*** DATA ROWS
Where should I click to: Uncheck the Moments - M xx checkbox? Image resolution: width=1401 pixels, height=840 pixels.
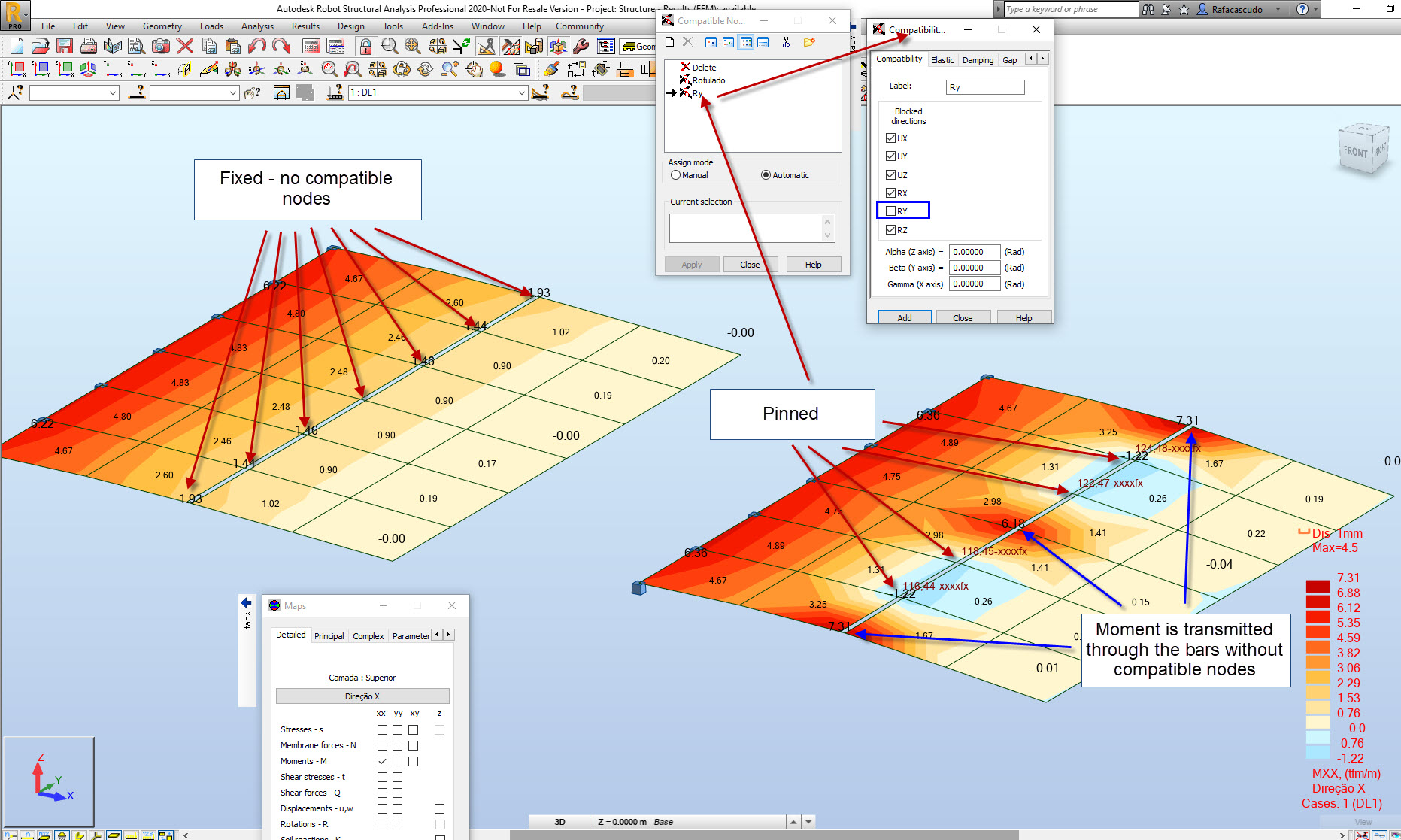click(x=382, y=761)
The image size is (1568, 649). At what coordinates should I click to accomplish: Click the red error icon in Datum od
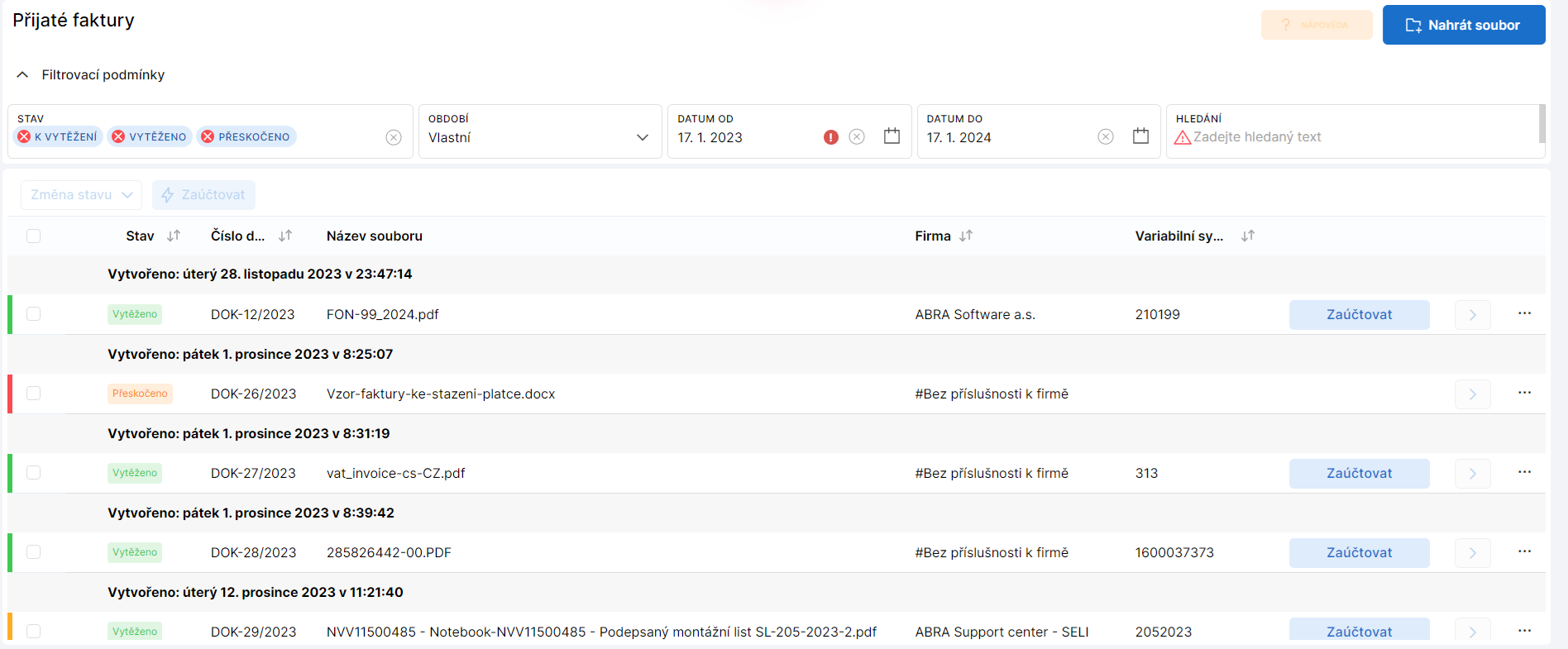point(831,137)
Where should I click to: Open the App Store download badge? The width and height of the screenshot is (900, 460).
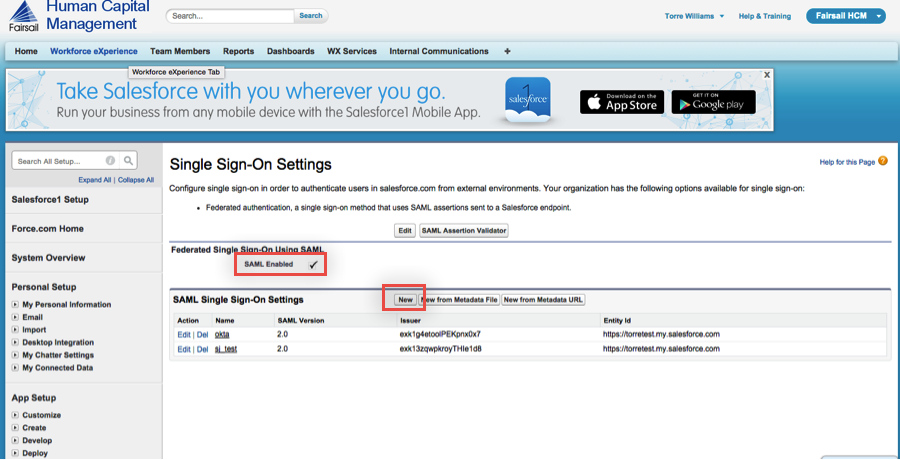[x=621, y=102]
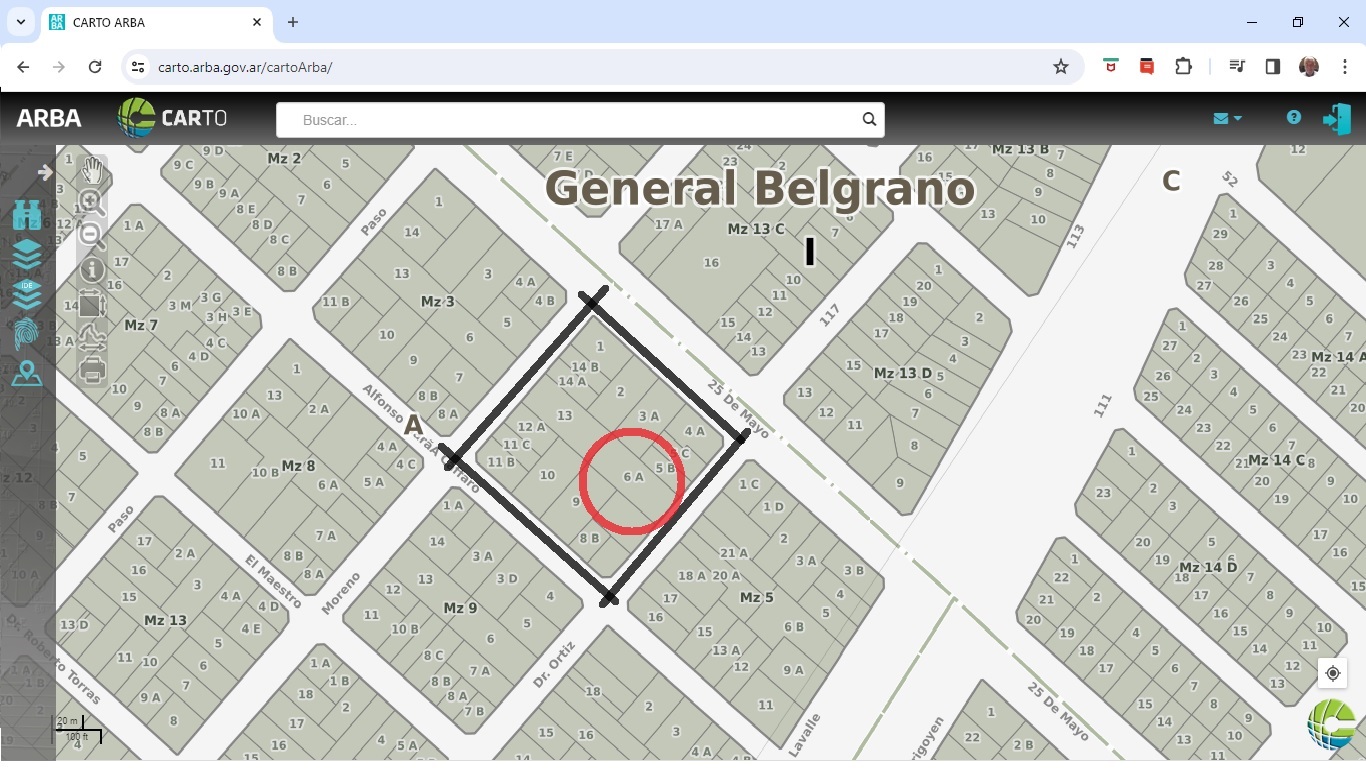Center map on my location
The width and height of the screenshot is (1366, 768).
(1332, 673)
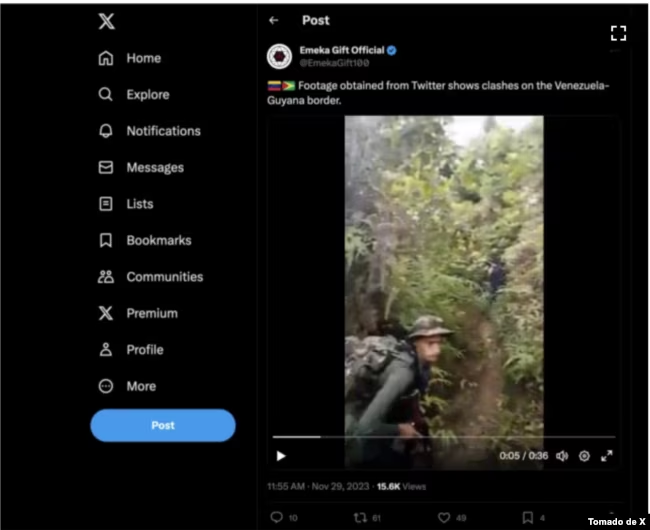Open Emeka Gift Official profile link
650x530 pixels.
pyautogui.click(x=342, y=50)
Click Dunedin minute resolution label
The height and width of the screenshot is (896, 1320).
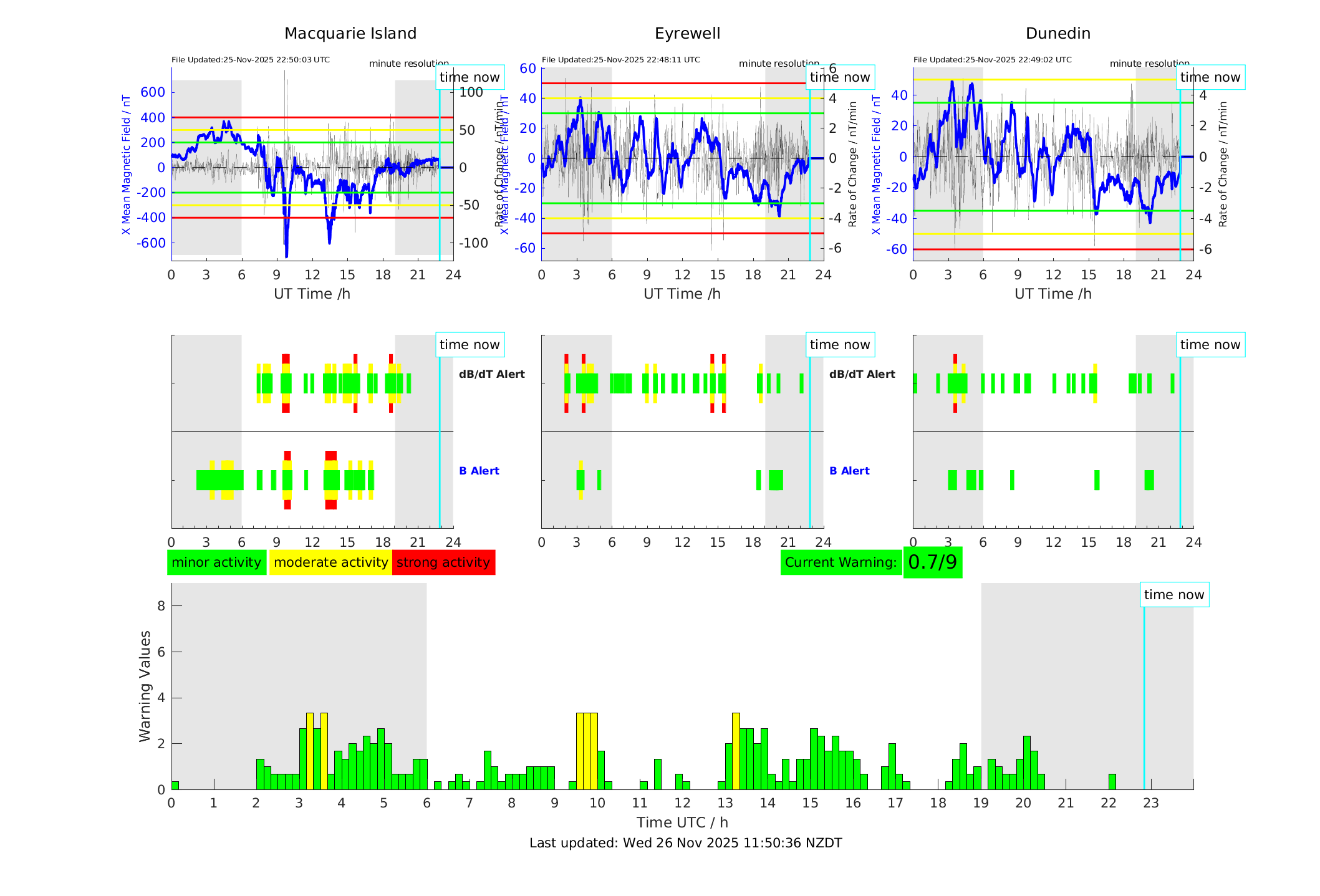click(1149, 64)
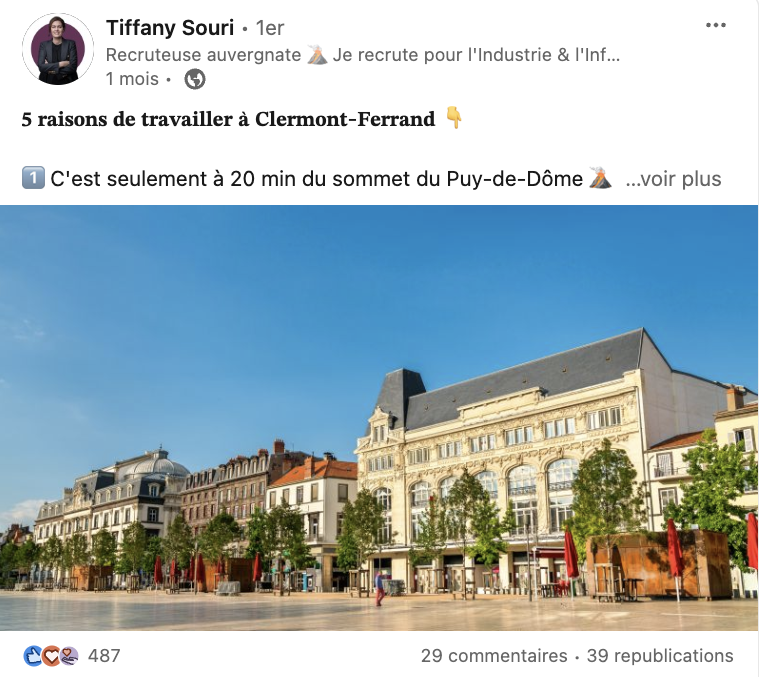The height and width of the screenshot is (677, 759).
Task: Open the 487 reactions count list
Action: click(x=104, y=656)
******
▸ WRITTEN EXERCISE: Copy every line of text in the listing above word for word, leaving out the pictures.

▸ TASK OUTPUT:
Where should I click to: Uncheck the Moments - M xx checkbox? Image resolution: width=1401 pixels, height=840 pixels.
click(x=382, y=761)
The image size is (1568, 649). At what coordinates should I click to accomplish: Click the red error icon in Datum od
point(831,137)
Where should I click to: Open the App Store download badge? The width and height of the screenshot is (900, 460).
[x=621, y=102]
Center map on my location
The width and height of the screenshot is (1366, 768).
(1332, 673)
Open Emeka Gift Official profile link
650x530 pixels.
pyautogui.click(x=342, y=50)
Click Dunedin minute resolution label
The height and width of the screenshot is (896, 1320).
click(1149, 64)
The height and width of the screenshot is (677, 759).
Task: Open the 487 reactions count list
Action: click(x=104, y=656)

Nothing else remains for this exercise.